Opbouw van een muziekles/OB

Inhoud: 1. OB les in het het speellokaal

1.OB LES IN HET SPEELLOKAAL met bepaald thema of onderwerp. Duur± 30 minuten 

1.Beweging 2. zang/dans 3.ritme 4.instrumenten/of spel (een vaste opbouw in een complete les)

images

1.BEWEGEN als intro: In het speellokaal: Mogelijkheden: Lopen op ritme van de trom. (lopen, huppelen, rennen, sluipen, enz.) Jonge kleuters leren om te luisteren en ritmes herkennen en echt te stoppen als de muziek ook stopt.

Oudere kleuters kunnen na een aantal lessen met hun voeten een simpel ritme meestampen of de rol van de leerkracht overnemen op de trom.

Bewegen bij liedjes zoals: wie niet lopen wil,  het regent het regent, stapperdestap, eekhoorn, of een ander lied. Wees creatief en verzin zelf een beweging die past bij het liedje of laat de kinderen iets bedenken.

COMBINEER LUISTEREN MET BEWEGEN. Voorbeeld: Bij het lied stapperdestap* vroeg ik aan de kinderen na het lopen, welke schoenen trekken we nu aan? (laarzen*) Hoe loop je daarop?(springen). Vervolgens het lied zo zingen enz.

*Tekst: Stapperdestap daar kom ik aan. Met mijn mooie schoenen aan. Stapperdestap nog tot heel laat, gaan de schoenen door de straat.

*Springerdespring daar kom ik aan. Met mijn mooie laarzen aan enz.

De volgende les kunnen de oudere kinderen het lied meezingen en tegelijkertijd bewegen.

1 a.DANSEN: er zijn veel dansspelletjes die voor zich spreken. Het zigeunermeisje, we maken een kringetje, ik heb een brilletje. Let er op dat de kinderen zingen en jij zo min mogelijk.

Zoek leuke dansmuziek uit die past bij je thema. Laat de muziek horen. WAT HOREN DE KINDEREN?  Laat het ze vertellen. Kies een paar kinderen uit die  graag willen dansen enz.

singing_children

2.ZINGEN*: Van te voren kun je zangoefeningen doen. Heb je een herfst thema dan zing je b.v. tikketikketik op 1 toon. Voordoen en nadoen. Solo’s en allen. Goede gehooroefening. 

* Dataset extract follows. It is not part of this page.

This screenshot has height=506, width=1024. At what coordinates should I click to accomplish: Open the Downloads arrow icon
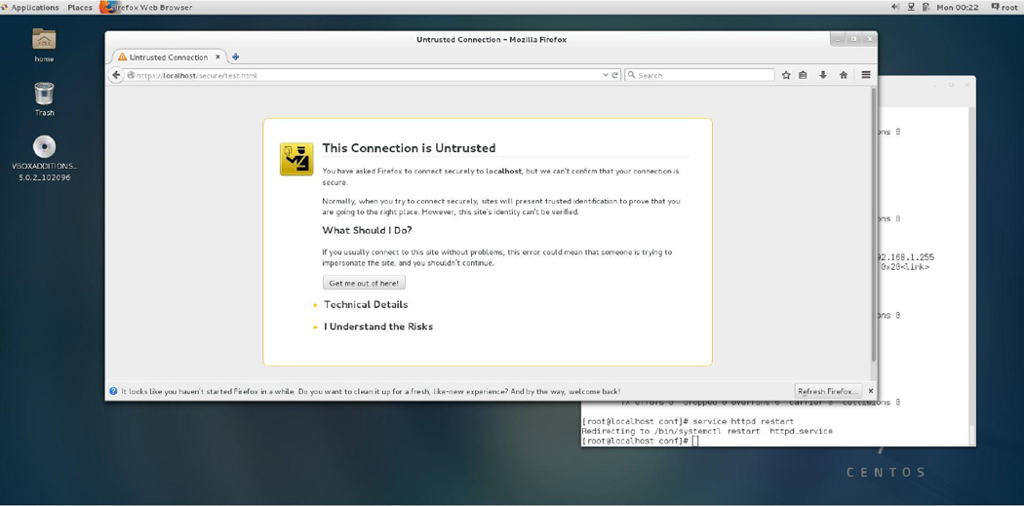[823, 75]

Zing het lied van je keuze voor. Hoe vaker hoe beter. Maar elke keer geef je de kinderen EEN OPDRACHT OM TE LUISTEREN OF TE DOEN. Bijvoorbeeld: Vragen stellen over de tekst. Mee klappen bij een bepaald woord of zinnetje. Een klein stukje meezingen enz. De tel meetikken ……een kort liedje leren ze wel in een les. Een langer lied kost meer tijd. Een andere keer ga je dan weer verder.

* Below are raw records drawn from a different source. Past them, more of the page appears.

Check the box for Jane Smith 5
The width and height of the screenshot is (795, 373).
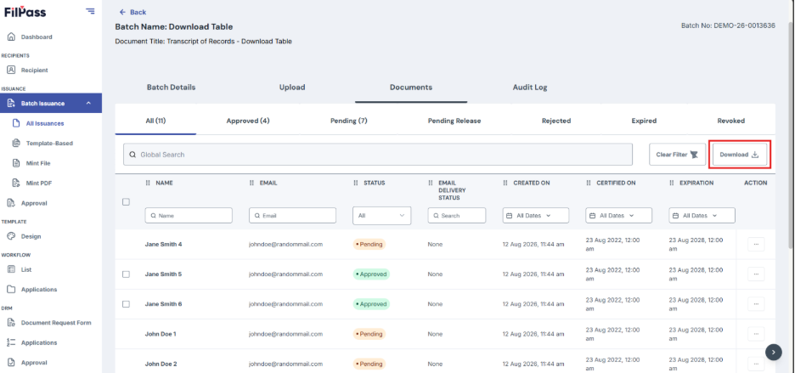coord(127,274)
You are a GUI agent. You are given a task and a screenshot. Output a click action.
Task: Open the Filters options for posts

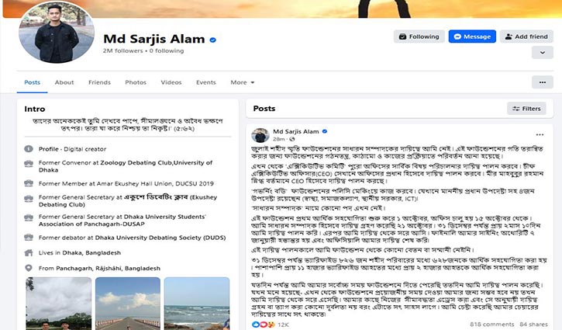526,109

  • Zing wat hoger dan je eigen spreekstem, anders kunnen kleuters de juiste toonhoogte niet overnemen.

Een volgende les ga je weer verder met dit nieuwe lied. Verzin er een klapbegeleiding of beweging bij. (b.v. een paar woordjes in de tekst meeklappen)

DSC_0208

3.RITME: KLAP OF SPEEL EEN RITME* van een bekend liedje. (van een vorige keer b.v. Eekhoorn eekhoorn met je lange staartje) Herkennen ze het? Wie kan dit ook klappen? Zing en speel het lied.

  • RITME = De woorden van een liedje

images

4.PAK INSTRUMENTEN erbij en combineer zang met het ritme van het lied. Bij voorbeeld: Speel eekhoorn eekhoorn op een instrument(2x) en zing de rest van het liedje. Eerst met weinig instrumenten, dan met meer. Geef zoveel mogelijk kinderen een beurt zodat ze de ervaring krijgen in het spelen op een instrument.

4 a.INSTRUMENTEN: Leg de gebruikte instrumenten in het midden van de kring. Kinderen eromheen. NOEM DE NAAM van een instrument. Wie weet waar hij ligt? Het kind speelt erop. Je kunt vragen stellen over de KLANK (lang, kort, rammelend enz) Nog eens luisteren….Je kunt een bekend liedje met elkaar zingen en laten BEGELEIDEN door instrumenten. 

Een volgende les kun je vragen hoe de instrumenten heten. En een gehoorspelletje doen.

Bij de oudere kleuters kun je instrumenten op deze manier laten SORTEREN in groepen. Stel vragen. Welke lijken op elkaar? (b.v. houten, metalen, trommels, rammelende…) 

In een volgende les ga je verder met de groepen instrumenten. Kinderen kiezen een instrument. Een “dirigent” kan aanwijzen welke groep mag gaan spelen.